Exercise material:
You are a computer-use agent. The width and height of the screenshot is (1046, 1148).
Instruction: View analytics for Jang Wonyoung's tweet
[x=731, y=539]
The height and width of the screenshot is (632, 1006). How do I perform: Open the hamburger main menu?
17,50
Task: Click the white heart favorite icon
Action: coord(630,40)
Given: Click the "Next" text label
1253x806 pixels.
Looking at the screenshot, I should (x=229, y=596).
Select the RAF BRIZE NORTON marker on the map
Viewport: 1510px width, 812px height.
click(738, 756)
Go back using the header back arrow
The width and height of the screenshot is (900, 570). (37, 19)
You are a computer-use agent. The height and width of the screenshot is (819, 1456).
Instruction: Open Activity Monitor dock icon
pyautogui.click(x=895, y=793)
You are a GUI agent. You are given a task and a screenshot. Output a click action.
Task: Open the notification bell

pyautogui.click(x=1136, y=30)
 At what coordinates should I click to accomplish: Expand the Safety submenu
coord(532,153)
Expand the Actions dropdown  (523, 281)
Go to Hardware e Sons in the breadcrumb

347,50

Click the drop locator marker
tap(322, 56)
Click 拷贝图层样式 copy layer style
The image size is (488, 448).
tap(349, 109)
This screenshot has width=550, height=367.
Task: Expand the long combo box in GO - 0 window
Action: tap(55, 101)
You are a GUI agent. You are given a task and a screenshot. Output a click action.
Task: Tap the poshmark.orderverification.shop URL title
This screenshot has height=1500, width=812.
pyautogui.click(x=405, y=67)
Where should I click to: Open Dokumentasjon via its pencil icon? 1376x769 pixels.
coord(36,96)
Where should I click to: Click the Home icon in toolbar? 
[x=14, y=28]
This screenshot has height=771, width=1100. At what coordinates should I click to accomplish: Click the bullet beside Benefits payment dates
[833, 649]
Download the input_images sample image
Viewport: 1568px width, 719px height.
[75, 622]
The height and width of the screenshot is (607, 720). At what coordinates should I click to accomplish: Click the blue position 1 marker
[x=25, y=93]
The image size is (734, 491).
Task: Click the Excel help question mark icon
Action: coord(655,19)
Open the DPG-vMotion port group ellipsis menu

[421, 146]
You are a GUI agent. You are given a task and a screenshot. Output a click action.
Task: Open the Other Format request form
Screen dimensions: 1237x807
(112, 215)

The exercise:
Can you reproduce the data above verbatim, starting at the line that contains "Download the input_images sample image" and ending with the final line of the data?

Correct result:
Download the input_images sample image
Viewport: 1568px width, 719px height.
[75, 622]
The height and width of the screenshot is (607, 720). At what coordinates should I click to accomplish: Click the blue position 1 marker
[x=25, y=93]
The image size is (734, 491).
Task: Click the Excel help question mark icon
Action: coord(655,19)
Open the DPG-vMotion port group ellipsis menu

[421, 146]
You are a GUI agent. You are given a task and a screenshot. Output a click action.
Task: Open the Other Format request form
Screen dimensions: 1237x807
(112, 215)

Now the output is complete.